--- Dataset excerpts ---
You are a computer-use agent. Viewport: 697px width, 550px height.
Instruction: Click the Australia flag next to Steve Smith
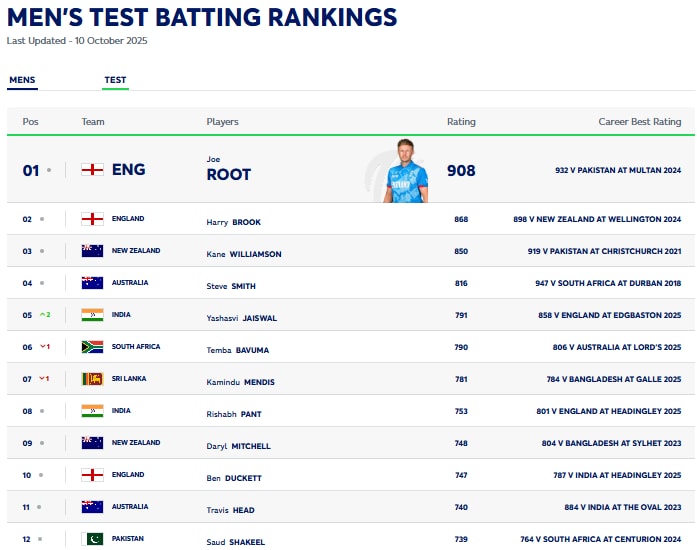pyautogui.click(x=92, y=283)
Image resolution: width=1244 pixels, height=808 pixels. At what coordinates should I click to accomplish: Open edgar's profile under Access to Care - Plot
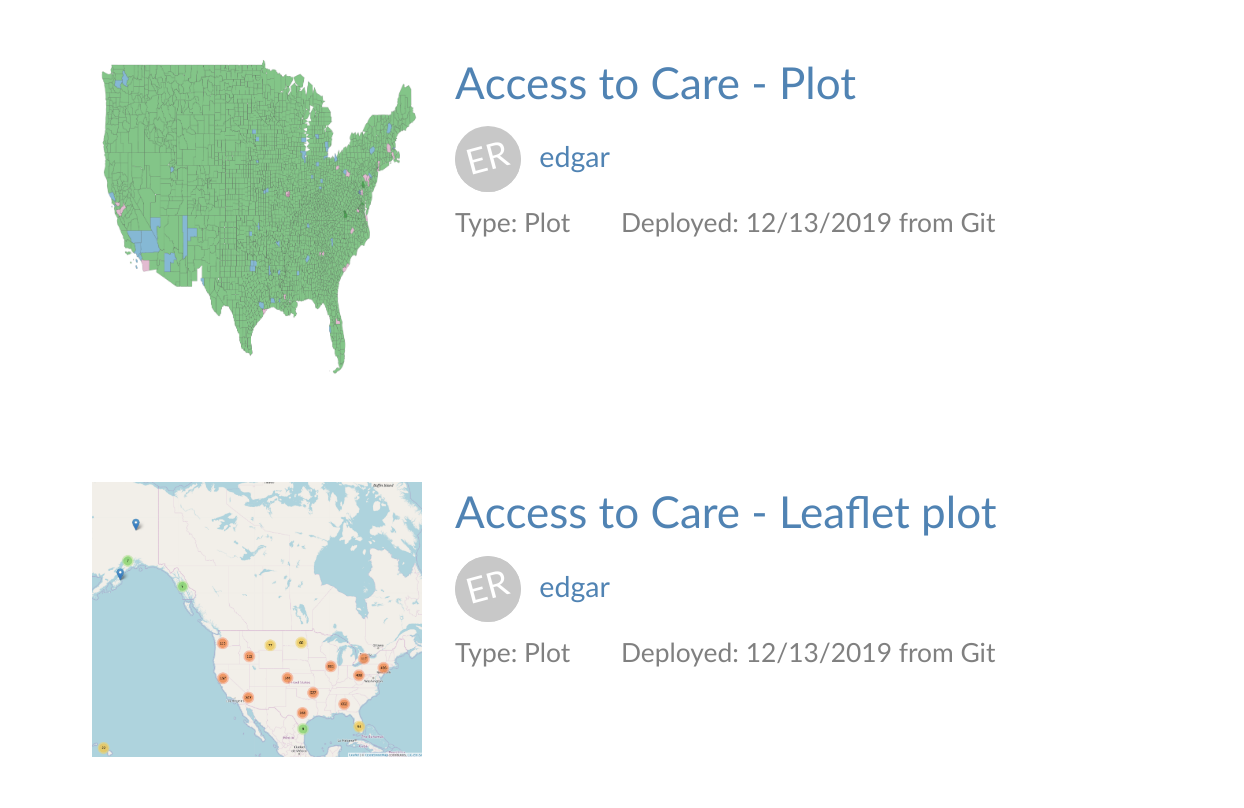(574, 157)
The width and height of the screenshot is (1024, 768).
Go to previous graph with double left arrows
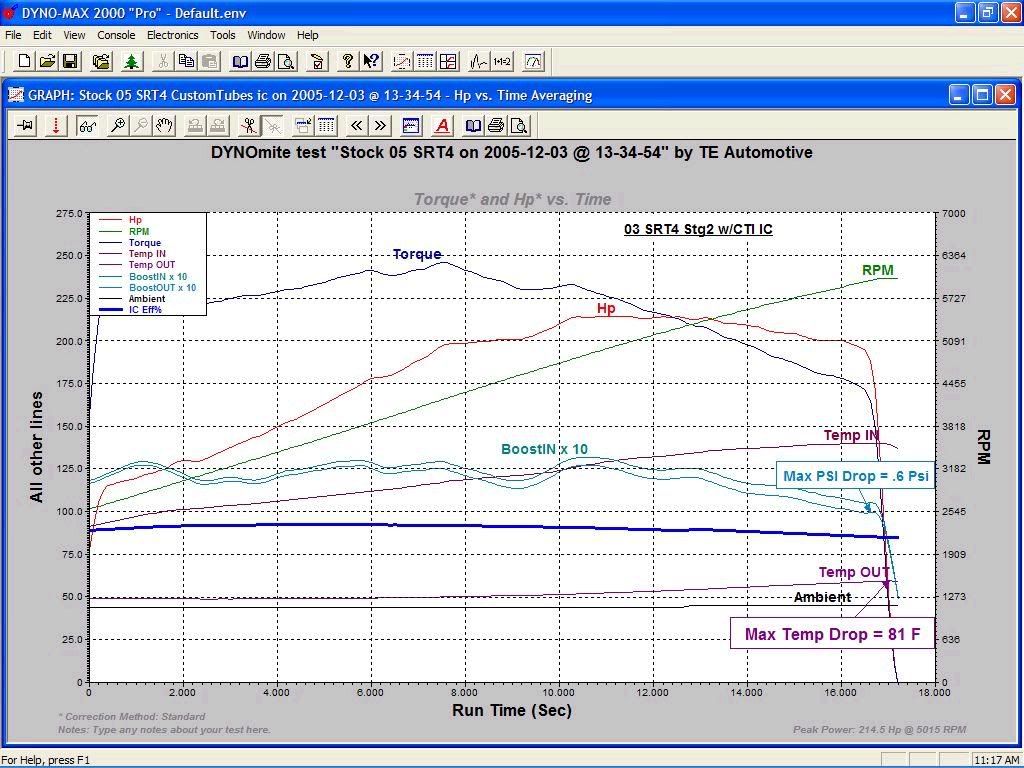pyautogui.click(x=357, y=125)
---
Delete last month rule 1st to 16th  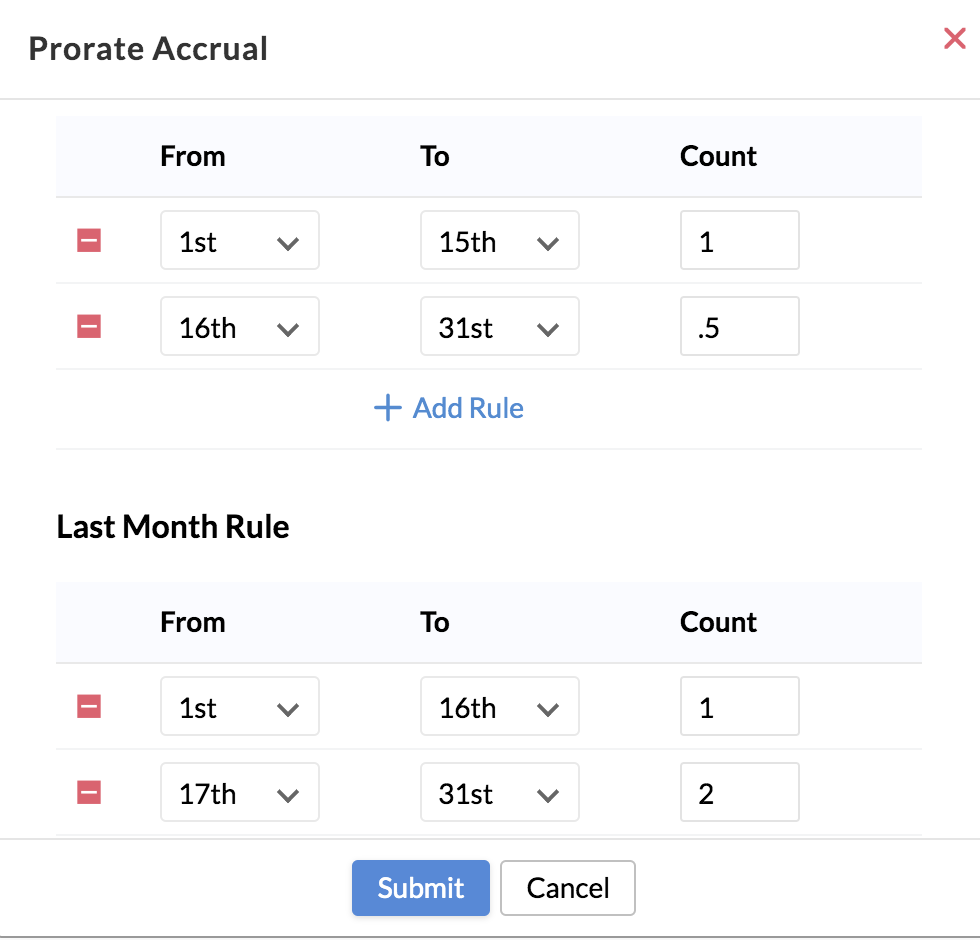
* * *
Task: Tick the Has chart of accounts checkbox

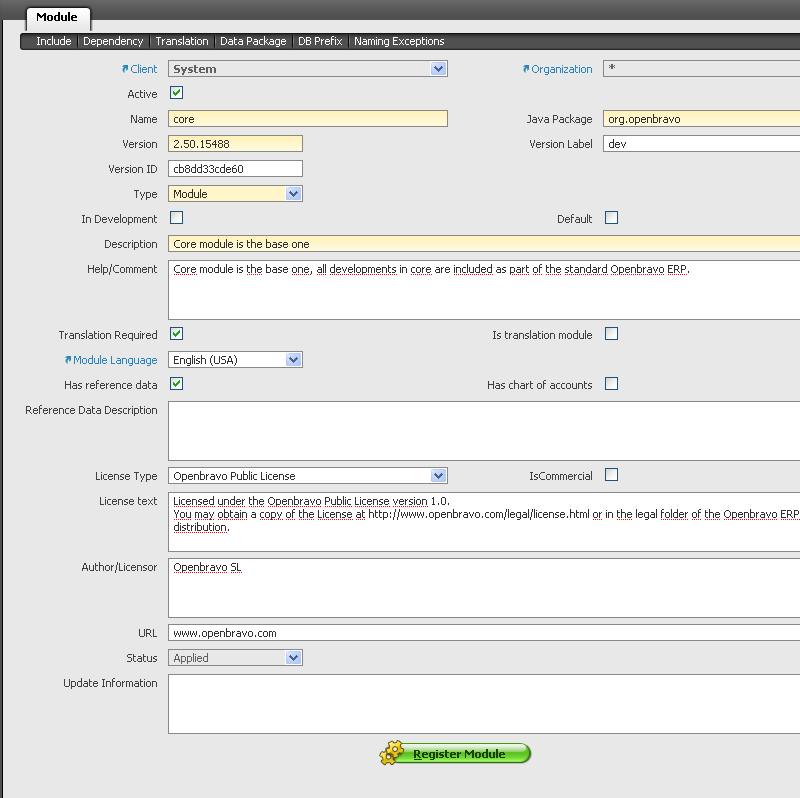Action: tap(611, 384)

--- Instructions to follow ---
Set down, exactly as written above, each line from the one with "You are a computer-use" through the one with "The width and", and skip the pictures.

--- Result of this task ---
You are a computer-use agent. Viewport: 697px width, 550px height.
Instruction: Click the Australia flag next to Steve Smith
pyautogui.click(x=92, y=283)
Image resolution: width=1244 pixels, height=808 pixels. At what coordinates should I click to accomplish: Open edgar's profile under Access to Care - Plot
(574, 157)
The width and height of the screenshot is (1024, 768).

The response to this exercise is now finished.